--- DATA EXCERPTS ---
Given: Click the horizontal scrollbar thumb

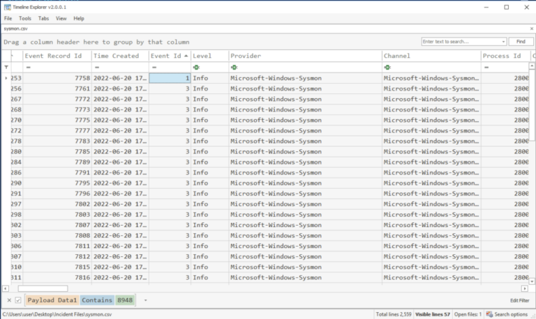Looking at the screenshot, I should tap(43, 288).
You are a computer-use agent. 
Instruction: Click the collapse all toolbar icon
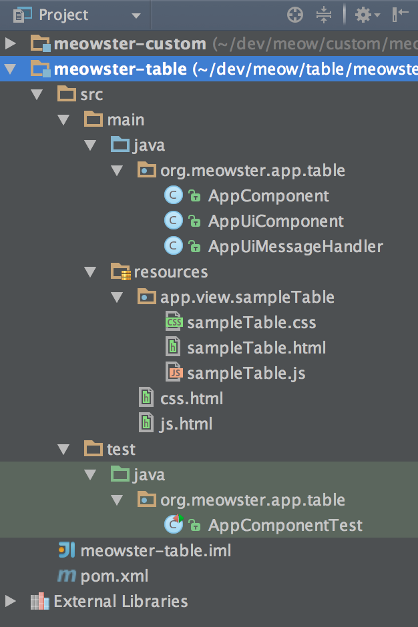coord(323,15)
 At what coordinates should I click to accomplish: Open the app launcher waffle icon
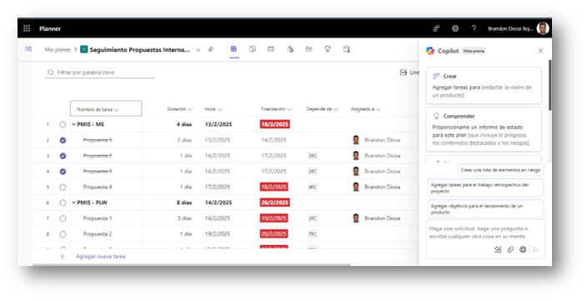click(x=27, y=28)

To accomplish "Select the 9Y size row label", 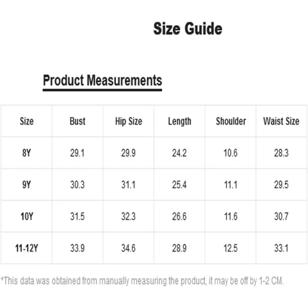I will tap(27, 185).
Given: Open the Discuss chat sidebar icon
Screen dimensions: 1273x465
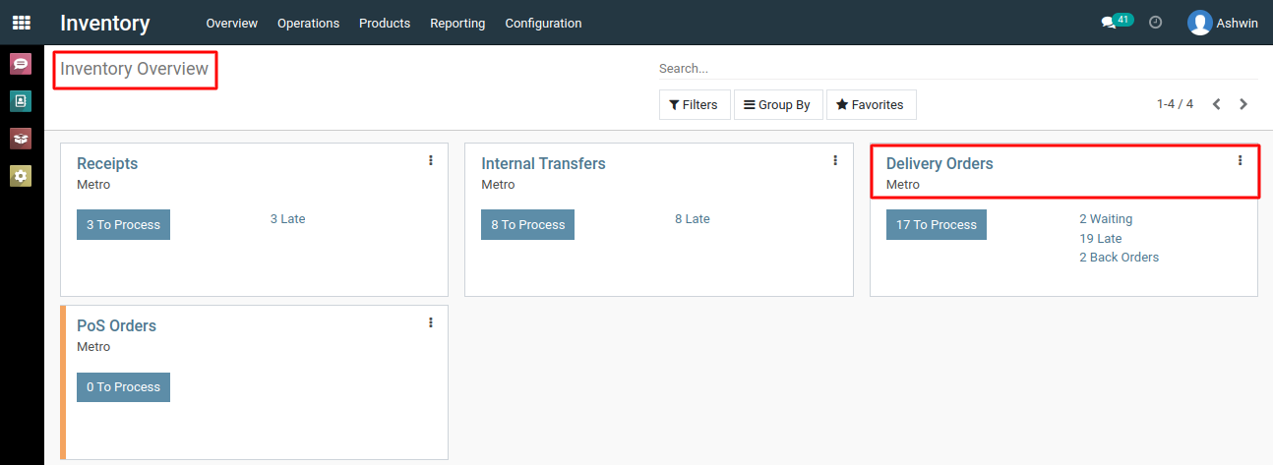Looking at the screenshot, I should coord(21,65).
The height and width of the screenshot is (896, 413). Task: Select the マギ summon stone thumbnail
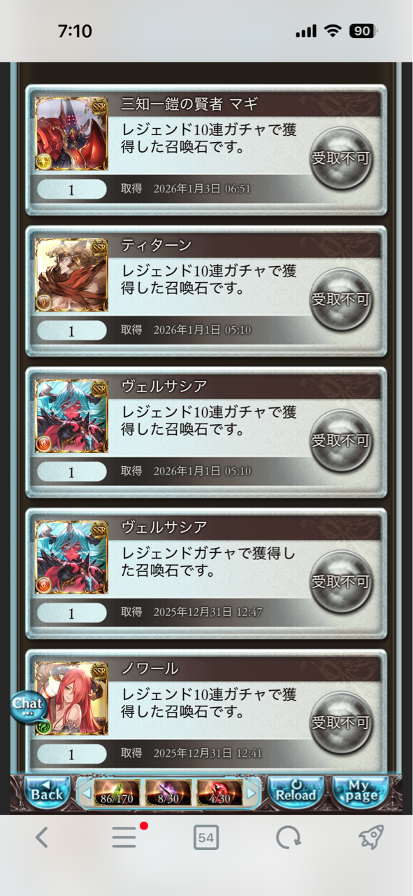pos(71,134)
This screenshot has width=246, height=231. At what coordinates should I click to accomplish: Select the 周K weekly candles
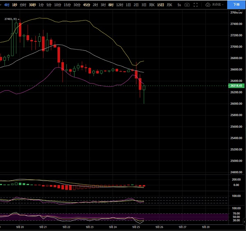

--- GOAL ---
Can you copy the entries word for word, starting at their first line and stopping after the line that contains "click(x=27, y=28)", leaving the pictures out?

--- RESULT OF THIS EXERCISE ---
Given: Click the horizontal scrollbar thumb

Looking at the screenshot, I should tap(43, 288).
You are a computer-use agent. 
Instruction: Click the collapse all toolbar icon
coord(323,15)
 At what coordinates should I click to accomplish: Open the app launcher waffle icon
click(x=27, y=28)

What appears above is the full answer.